I set my goal reeeeally low. A 30 minute walk, 3 times a week. But the way I sell that to depressed-me is: “A 15 minute walk, then turn around and go home.” Sometimes it’s even less. And I’m mostly in physically good condition (since I’ve spent so many years running the depression out of my system!).
My baseline is 2 x 15 minute ambles which my dog needs, and which I can do in my jimjams. For a 30 minute walk, I go to bed in walking gear, and I allow myself to decide “nup, not doing this” for the first 30 minutes after I wake up.
That’s pretty specific. But that’s built around what I know about me. I need to do it first thing in the morning or it won’t happen, I need to make it easy to beat my goal every week, I need to allow a small interlude for my brain to run it’s usual gauntlet of all the reasons why NOT today, before I come back with that “Thanks brain, very predictable. But I can’t afford to not exercise today.” You’re the expert on you - use all that you know about you, your routines, your self-talk, what’s too hard/easy, what you value most - and tailor a plan that accommodates & even utilises your specifics so that it works. I need to see ticks appear in my daily diary (or not appear, keeping me accountable), so I make sure I do that. You know you - use that information.

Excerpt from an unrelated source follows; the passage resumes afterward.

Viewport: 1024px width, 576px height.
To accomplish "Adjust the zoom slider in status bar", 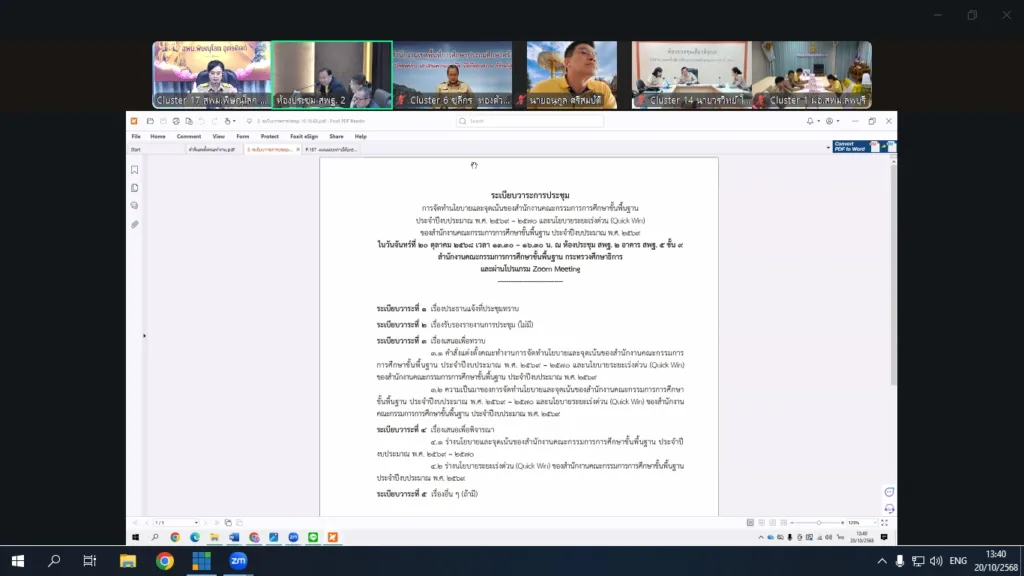I will click(818, 522).
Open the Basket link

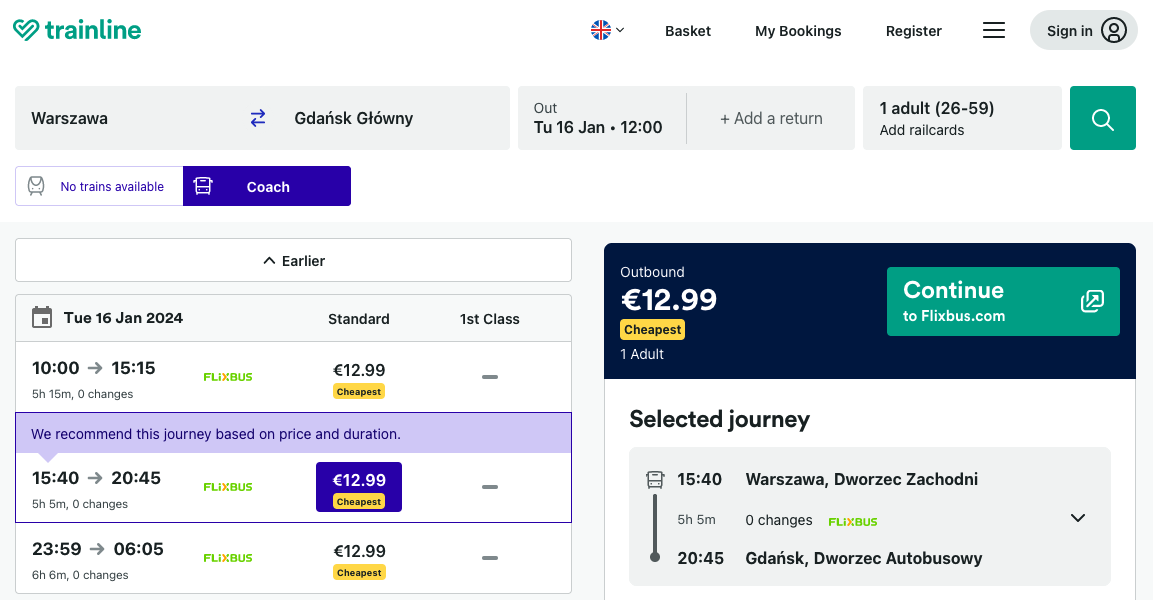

Remember that for mental health? You don’t need a lot of exercise for it to start being helpful. It doesn’t need to be hard. It doesn’t need to be for a long time.
So make it as easy as possible. Finding something you enjoy is great for long term, but if you get anhedonia with depression? You’ll be disappointed at the results for a while. Easy means goals that you can achieve (and record that somewhere, that’s important) when your system isn’t capable of good-feeling hormones, motivation or pleasure. They’re all longer-term goals that you’ll get to enjoy in due course.